# Introduction to Information Theory

## Q1

In Sections, we derived the conditions that determine when we should expect to find one single copy of a motif of length $$l$$ in a genome of length $$L$$ when all four residues A, C, G, T are equally likely. In general genomes have certain biases. The human genome ($$3.1\times 10^{9}$$ bases) has an average content of 42% G-C. Some Archaea thermophiles can be really extreme in their base composition, for instance malaria parasite Plasmodium falciparum, for example, has a GC-content of 20% and a genome size of roughly $$10^7$$.

• Derive an expression for the length $$l$$ of a motif expected to be unique in a genome of length $$L$$ with arbitrary probabilities $$p_A, p_C, p_G, p_T$$.

• Particularize for the human genome and the P. falciparium genome.

• Sample a human-like genome and show how well your estimation works. Select a particular motif of the estimated unique length, and test experimentally how many times you actually find the motif in your simulated genome. Repeat the experiment to get a variance of your estimate.

## Choose between Q2 or Q3

Q2 is a theoretical question, no coding is involved.
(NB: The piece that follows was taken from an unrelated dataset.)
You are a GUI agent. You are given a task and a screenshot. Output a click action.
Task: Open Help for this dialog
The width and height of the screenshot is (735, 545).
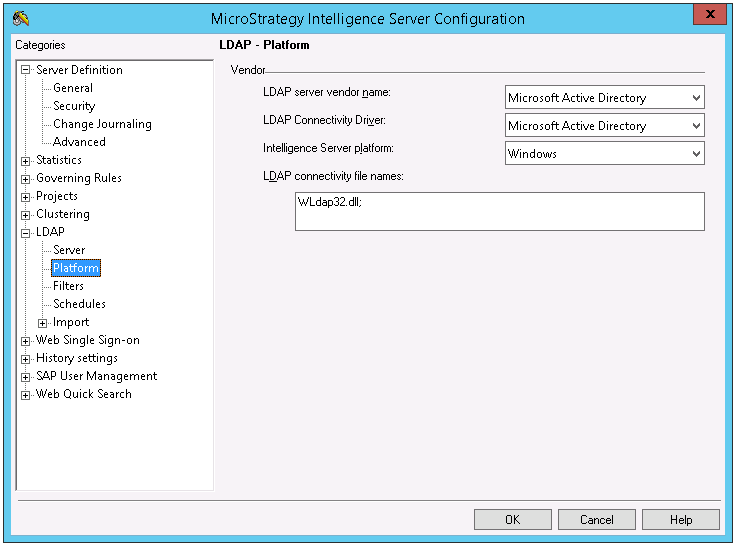coord(680,520)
You have the option of answering Q2 or going straight to Q3. Extra credit if you answer both.

### Q2

Consider a system of 3 neurons that are all interconnected. We are going to assume that each neuron $$n_i$$ has two states +1 for firing and -1 for not firing.

Your experimental design allows you only to measure two neurons simultaneously (but not three at the time unfortunately), and what you can obtain is the averages of those pair measurements

\begin{aligned} J_{12} = < n_1 n_2 >_{\mbox{obs}} \\ J_{13} = < n_1 n_3 >_{\mbox{obs}}\\ J_{23} = < n_2 n_3 >_{\mbox{obs}}\\ \end{aligned}

Obviously, these averages are symmetric so we only need to consider the three cases above, as $$< n_1 n_2>_{\mbox{obs}} = < n_2 n_1>_{\mbox{obs}}$$, etc..

• Calculate the probability distribution that describes state of the three neurons,

\begin{equation} P(n_1, n_2, n_3) \end{equation}

that has the maximum entropy if you impose the average correlations $$J_{12}, J_{13},J_{23}$$ that you have observed.

Notice that the correlations are defined by

\begin{aligned} < n_1 n_2 > = \sum_{n_1=1,-1}\sum_{n_2=1,-1}\sum_{n_3=1,-1} n_1 n_2\ P(n_1 n_2 n_3)\\ < n_1 n_3 > = \sum_{n_1=1,-1}\sum_{n_2=1,-1}\sum_{n_3=1,-1} n_1 n_3\ P(n_1 n_2 n_3)\\ < n_2 n_3 > = \sum_{n_1=1,-1}\sum_{n_2=1,-1}\sum_{n_3=1,-1} n_2 n_3\ P(n_1 n_2 n_3)\\ \end{aligned}
• Can you generalize to $$n$$ neurons for which you know all average pairwise measurements?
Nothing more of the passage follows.